Schopenhauer’s discussion of music is of interest both because of the distinctive role he assigns to it and because of its influence on Nietzsche. But after reading Schopenhauer you should also look back at Hegel’s briefer discussion on HK 442-3. (Although, you will “look back” relative to the order in which we have read these works, Schopenhauer’s actually came first. You are reading material that was in Schopenhauer’s first edition of 1819 while what you read in Hegel was assembled from lectures delivered during the 1820s.)

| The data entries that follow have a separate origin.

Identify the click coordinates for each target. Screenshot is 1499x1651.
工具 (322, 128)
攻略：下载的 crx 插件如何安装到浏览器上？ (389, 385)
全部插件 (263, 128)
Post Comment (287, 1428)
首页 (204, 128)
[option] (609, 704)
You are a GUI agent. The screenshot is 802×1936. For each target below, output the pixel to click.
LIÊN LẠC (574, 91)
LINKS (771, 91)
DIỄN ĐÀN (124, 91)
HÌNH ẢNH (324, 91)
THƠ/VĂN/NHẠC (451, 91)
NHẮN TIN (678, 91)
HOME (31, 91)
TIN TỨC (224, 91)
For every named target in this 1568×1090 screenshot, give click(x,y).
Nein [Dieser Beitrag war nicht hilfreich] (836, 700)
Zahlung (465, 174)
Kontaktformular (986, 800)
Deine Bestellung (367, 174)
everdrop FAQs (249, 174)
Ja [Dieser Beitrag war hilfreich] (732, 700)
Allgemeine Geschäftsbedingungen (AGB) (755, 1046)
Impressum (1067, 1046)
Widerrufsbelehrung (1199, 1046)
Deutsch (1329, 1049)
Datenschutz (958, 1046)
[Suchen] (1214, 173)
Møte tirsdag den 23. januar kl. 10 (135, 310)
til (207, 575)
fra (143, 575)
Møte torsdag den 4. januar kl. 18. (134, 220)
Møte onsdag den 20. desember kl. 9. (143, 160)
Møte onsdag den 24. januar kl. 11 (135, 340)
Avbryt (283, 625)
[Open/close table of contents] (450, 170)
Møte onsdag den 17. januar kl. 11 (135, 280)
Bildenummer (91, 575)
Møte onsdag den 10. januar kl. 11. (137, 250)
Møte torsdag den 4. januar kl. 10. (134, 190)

• HK 486-488. Think about the difference between music and other arts for Schopenhauer; the distinction will be central in Nietzsche. Schopenhauer begins by posing the problem as he sees it; the solution he proposes is stated in the first full paragraph of HK 488. (The Latin phrase from Leibniz on HK 486 can be translated as “an unconscious exercise in arithmetic in which the mind does not know it is counting.”)
• HK 488-492. The analogy Schopenhauer speaks of on HK 488 is continued through HK 491. If you are not familiar with some of the terminology he uses, try to fill out the points he is illustrating by thinking of your own examples. Watch for comments on other matters along the way, especially his discussion of the composer on HK 490f. The discussion of the relation of words and music on HK 492 raises an interesting issue and one that will be important in Nietzsche.
• HK 492-495. In this passage, before and after a return to his analogy, Schopenhauer addresses the broader significance of what he has said. Notice what he says about the relation to philosophy on HK 492-3 (the parody of Leibniz might be translated “an unconscious exercise in metaphysics in which the mind does not know it is philosophizing”) and, especially, the metaphor of the play in the last paragraph (HK 495). Remember the latter, along with the earlier discussion of music with words, when you go on to read Nietzsche after spring break.
What I’ll suggest we discuss is Schopenhauer’s basic claim about music, that “it stands alone, quite cut off from all the other arts” in the nature of its relation to the world. Is he right? Notice that one alternative is Hegel’s view HK 443 that music is the central example of a certain kind of art, of which painting and poetry are also examples (just as sculpture is the central example of all the fine arts).